Gregg Araki ile tanışmış oldum böylelikle. Daha öncesinde hiçbir filmini izlememiştim. Aslına bakarsanız izlemeye yeltendiğim filmi bile olmamıştı. Diğer filmlerini bilmediğimden değerlendiremeyeceğim bu filmin tüm filmografisindeki yerini ama eğer şu filmin hafif düşüğü bile varsa bir hayli yönetmenmiş derim kendilerine. Aynı zamanda filmin senaryosunu da yazmış eleman ve kolaylıkla çok büyük iş becermiş diyebilirim. Hikaye anlatırken araya iliştirilen temaların bu derece güçlü kalabilmesi kolay iş değil. Tuttum hasılı...

Child abuse dedik ama film tam anlamıyla bu bağlamda başlayıp yine bu bağlamda nihayete eriyor. Tabi başka yönlere de dalıyor ama asla dağıtmıyor asıl mevzusunu.

Filmin müzikleri çok hoş. Sigur Ros var yine. Zaten Sigur Ros ucundan olsun bir filmin soundtrackinde, ister istemez bir ayakları yerden kesilmişlik peydah oluyor izleyende. Diyorum, Sigur Ros'la çalışın arkadaşlar :)

Filmi izleme sebebimi atlamayalım ayıp olmasın. Joseph Gordon-Levitt oynamış yine. Zor bir rol ve eleman sanırım hiç zorlanmamış. Çok üst bir performans değil ama şu haliyle üstünden kalmış olması bile yeterli. Boşuna sevmiyoruz keretayı :)

Herkese önerilmez. Ben çoğu yerde rahatsız oldum. Eğer bu mevzular hava civa bize derseniz buyrun, demezseniz de deneyin derim. Zira ciddi manada sağlam bir film.

Mysterious Skin (2004) 7 / 10




Bazı hayatlar vardır, senaryoya dökülmesi fazla zahmet gerektirmez. Hatta düz bir filmin belgesel öğeleriyle donanması yeter de artar. Sanırım Edith Piaf'ın hayatı tam da böyle hayatlardan.

La môme, yani Kaldırım Serçesi, yani The Passionate Life of Edith Piaf tam da böyle bir film olmuş. Eğer Edith Piaf'ı tanıyorsanız zaten filme odaklanmanız pek mümkün değil. Zira Marion Cotillard öyle bir can vermiş ki oynadığı karaktere, duruyorsunuz film boyunca. Edith Piaf geri plana bile düşüyor. O derece muazzam derim ben :)
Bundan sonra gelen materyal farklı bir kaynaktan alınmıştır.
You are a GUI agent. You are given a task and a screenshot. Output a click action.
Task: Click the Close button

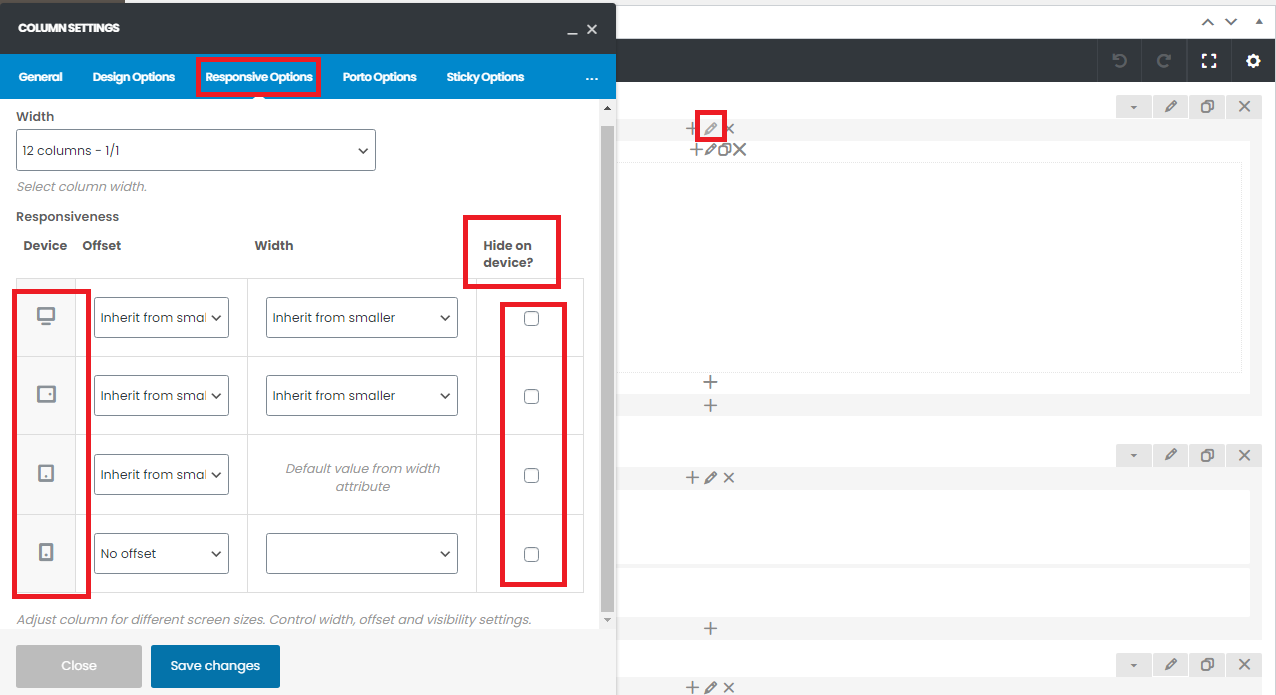[x=79, y=666]
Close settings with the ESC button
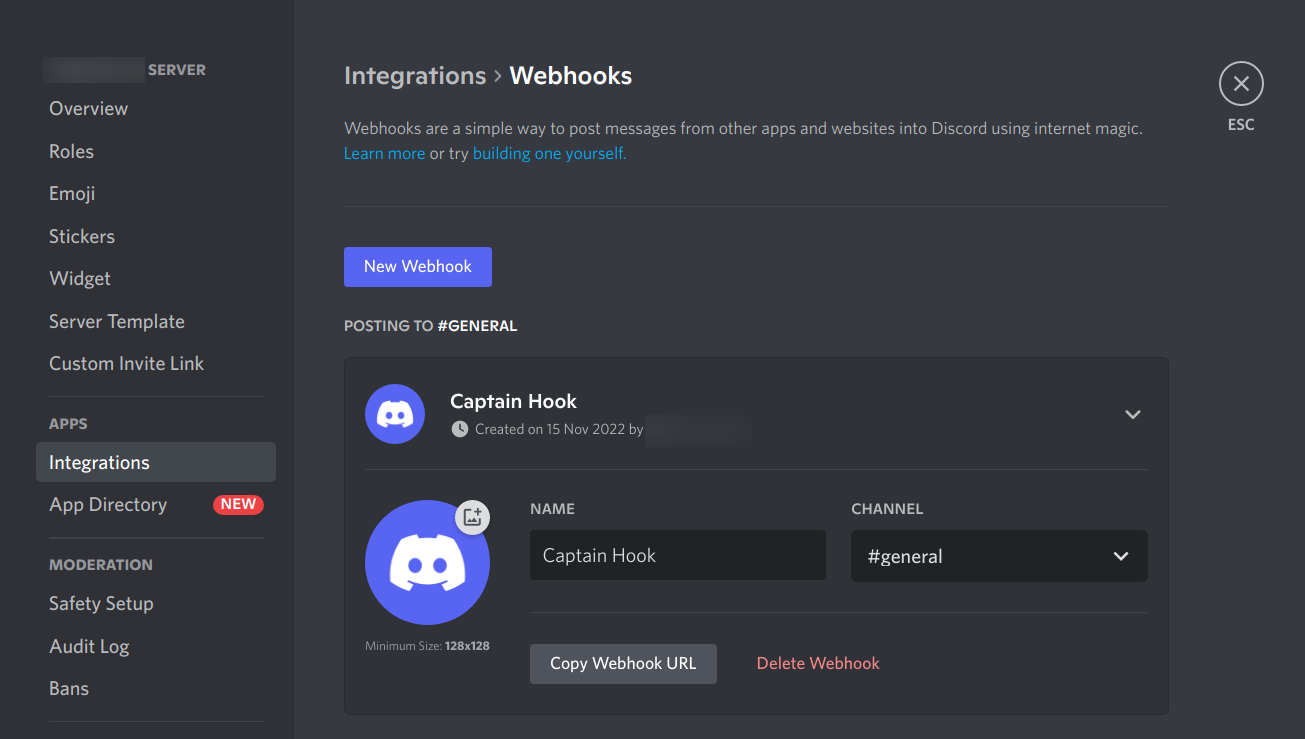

İlgili hayatı bilmeyenlerin filmi pek beğenmediklerini duyuyordum, hak verdim izledikten sonra. Hemen taze izlemiş ve fazla olmasa da ucundan Edith Piaf sevgisi olan biri olarak kolaylıkla söyleyebilirim ki, biraz bilgi ile izlenirse çok daha kondisyon sağlayabilir filmimiz. Bu haliyle az biraz Edithçiler için çekilmiş havası var. Aslında başka türlü nasıl çekilirdi bilmiyorum. Şu hali bile fazlasıyla belgesel havasına bürünmüş, daha açık hali nasıl olurdu cidden tahmin edemiyorum.

Kulaklarım yanıltmıyorsa filmde Edith Piaf'tan sadece 1 adet parça dinliyoruz. Ama yetiyor. Böyle güçlü ses, böyle farklı bir tını...

Marlene Dietrich sahnesi akılda kalası cinstendi. İnsan sevdiği insan anılınca farklı oluyor bea :)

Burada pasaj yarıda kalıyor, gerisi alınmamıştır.